Ohio University Aquatic Center
- Interactive map of Ohio University Aquatic Center
- Location: Athens, Ohio
- Coordinates: 39°19′24″N 82°06′08″W﻿ / ﻿39.323274°N 82.102196°W
- Owner: Ohio University
- Operator: Ohio University
- Capacity: 1,105
- Field size: Olympic-sized pool (22 25-yard lanes, 10 50-meter lanes)

Construction
- Groundbreaking: 1982
- Opened: January 27, 1984
- Closed: Open
- Cost: $4.7 millionUSD
- Architect: Dan A. Carmichael

Tenants
- Ohio Bobcats Women's Swimming and Diving (NCAA) (1984-Present)

= Ohio University Aquatic Center =

Indoor swimming facility in Athens, Ohio

The Ohio University Aquatic Center is the swimming and diving facility of the Ohio Bobcats. It has been home to Bobcats swimming and diving since it was opened on January 27, 1984 before a dual meet against the Youngstown State Penguins.

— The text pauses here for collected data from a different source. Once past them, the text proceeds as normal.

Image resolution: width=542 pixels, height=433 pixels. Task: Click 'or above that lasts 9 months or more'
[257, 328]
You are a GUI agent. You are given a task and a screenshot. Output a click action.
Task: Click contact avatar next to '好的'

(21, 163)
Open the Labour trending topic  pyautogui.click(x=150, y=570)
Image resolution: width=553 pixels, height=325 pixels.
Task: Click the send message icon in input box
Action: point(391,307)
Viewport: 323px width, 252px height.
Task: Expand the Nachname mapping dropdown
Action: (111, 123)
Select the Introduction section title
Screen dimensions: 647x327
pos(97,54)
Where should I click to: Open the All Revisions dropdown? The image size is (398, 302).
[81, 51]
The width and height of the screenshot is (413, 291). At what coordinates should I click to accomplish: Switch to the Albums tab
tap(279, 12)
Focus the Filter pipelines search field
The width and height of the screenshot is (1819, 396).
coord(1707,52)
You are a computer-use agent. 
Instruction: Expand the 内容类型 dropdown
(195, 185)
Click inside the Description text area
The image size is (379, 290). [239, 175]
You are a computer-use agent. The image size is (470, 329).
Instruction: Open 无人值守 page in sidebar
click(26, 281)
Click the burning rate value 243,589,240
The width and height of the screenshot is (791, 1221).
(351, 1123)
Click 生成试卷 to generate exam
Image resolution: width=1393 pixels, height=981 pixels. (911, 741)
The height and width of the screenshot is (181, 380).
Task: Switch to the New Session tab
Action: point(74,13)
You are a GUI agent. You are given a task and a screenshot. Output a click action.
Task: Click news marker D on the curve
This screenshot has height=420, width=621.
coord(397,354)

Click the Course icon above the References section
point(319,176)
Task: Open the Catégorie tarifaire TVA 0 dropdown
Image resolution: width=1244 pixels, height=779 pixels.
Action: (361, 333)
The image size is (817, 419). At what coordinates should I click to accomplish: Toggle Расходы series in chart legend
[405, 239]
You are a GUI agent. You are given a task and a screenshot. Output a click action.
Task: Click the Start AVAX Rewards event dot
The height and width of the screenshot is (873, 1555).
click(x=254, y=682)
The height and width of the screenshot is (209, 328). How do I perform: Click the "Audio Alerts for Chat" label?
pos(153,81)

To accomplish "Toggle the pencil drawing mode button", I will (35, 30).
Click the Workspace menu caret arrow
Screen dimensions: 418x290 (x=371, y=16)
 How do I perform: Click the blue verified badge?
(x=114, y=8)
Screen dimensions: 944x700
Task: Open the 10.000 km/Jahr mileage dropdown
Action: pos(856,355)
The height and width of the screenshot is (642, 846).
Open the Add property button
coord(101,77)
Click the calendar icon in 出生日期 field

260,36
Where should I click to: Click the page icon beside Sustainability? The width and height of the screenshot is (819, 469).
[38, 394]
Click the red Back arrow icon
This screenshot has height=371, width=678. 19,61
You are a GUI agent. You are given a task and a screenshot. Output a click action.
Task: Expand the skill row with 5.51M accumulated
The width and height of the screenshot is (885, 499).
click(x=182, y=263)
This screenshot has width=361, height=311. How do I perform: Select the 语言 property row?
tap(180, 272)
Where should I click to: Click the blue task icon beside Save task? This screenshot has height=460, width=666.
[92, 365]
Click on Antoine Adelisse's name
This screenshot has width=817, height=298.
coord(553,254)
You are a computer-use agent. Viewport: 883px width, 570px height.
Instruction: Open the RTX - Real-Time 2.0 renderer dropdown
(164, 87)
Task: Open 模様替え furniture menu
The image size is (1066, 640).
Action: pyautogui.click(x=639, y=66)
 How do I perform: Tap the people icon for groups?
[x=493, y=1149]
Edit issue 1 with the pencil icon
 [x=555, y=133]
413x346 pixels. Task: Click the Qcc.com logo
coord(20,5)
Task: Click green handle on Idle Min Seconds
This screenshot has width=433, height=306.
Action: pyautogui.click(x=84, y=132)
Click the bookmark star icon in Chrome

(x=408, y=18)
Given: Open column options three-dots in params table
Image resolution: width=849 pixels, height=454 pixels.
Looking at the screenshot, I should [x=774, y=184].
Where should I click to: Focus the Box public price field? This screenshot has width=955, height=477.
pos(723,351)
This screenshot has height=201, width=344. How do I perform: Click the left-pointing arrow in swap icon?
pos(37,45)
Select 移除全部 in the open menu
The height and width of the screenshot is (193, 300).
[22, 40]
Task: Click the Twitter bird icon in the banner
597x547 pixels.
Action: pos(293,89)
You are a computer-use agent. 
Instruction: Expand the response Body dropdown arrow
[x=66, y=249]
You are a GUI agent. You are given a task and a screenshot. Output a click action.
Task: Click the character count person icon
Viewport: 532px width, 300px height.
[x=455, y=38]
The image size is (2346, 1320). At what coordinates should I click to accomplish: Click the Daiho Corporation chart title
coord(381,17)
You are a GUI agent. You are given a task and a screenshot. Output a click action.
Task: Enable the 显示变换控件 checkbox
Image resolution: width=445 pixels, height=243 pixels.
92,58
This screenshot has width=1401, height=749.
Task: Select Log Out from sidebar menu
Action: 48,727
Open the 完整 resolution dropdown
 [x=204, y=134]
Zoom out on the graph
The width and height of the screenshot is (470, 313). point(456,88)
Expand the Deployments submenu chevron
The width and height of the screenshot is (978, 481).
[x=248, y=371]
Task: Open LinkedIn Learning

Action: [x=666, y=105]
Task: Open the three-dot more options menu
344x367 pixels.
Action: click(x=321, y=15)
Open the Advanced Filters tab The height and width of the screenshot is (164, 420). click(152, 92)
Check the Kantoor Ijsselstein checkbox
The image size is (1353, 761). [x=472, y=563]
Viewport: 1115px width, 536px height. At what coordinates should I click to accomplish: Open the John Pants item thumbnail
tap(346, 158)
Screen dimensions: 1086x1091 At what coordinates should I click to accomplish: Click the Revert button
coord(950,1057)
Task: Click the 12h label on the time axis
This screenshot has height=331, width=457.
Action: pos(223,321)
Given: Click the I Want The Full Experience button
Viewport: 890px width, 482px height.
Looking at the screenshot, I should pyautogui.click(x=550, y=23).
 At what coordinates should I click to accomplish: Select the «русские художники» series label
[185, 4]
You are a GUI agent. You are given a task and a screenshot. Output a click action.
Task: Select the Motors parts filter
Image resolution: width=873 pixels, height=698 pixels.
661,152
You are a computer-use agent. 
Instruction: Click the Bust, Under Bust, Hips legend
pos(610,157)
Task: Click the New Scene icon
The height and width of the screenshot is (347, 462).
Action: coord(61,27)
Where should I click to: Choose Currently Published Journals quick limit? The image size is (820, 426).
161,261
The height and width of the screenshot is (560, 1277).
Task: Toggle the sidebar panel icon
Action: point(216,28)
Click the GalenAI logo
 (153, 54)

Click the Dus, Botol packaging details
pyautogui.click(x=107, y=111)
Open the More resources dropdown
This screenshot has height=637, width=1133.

The Aquatic Center has a potential to hold 1,105 spectators in the bleachers located above two sides of the pool. The Olympic-sized pool at the Aquatic Center has 22 25-yard lanes, 10 50-meter lanes and a pair of one and three meter diving boards. The pool's shallow end is 3 ft 6 in deep and the pool's deep end is 14 ft 2 in deep. The pool has a surface area of 12,300 ft2 and contains approximately 645,470 usgal of water.

Because it is one of the best swimming and diving facilities in the region, the Aquatic Center has hosted the 1985 NCAA Diving Regionals, 6 Women's Mid-American Conference Swimming and Diving Championships (1986, 1989, 1992, 1996, 2000 and 2005), and 4 Men's Mid-American Conference Swimming and Diving Championships (1988, 1991, 1998 and 2002). The Ohio High School Athletic Association also holds regional-level competition here often.

In addition to serving as the home of the Bobcats, the facility hosts various local high school swim meets and is used by Ohio University faculty, staff, and students as well as Athens, Ohio community members for recreational swimming.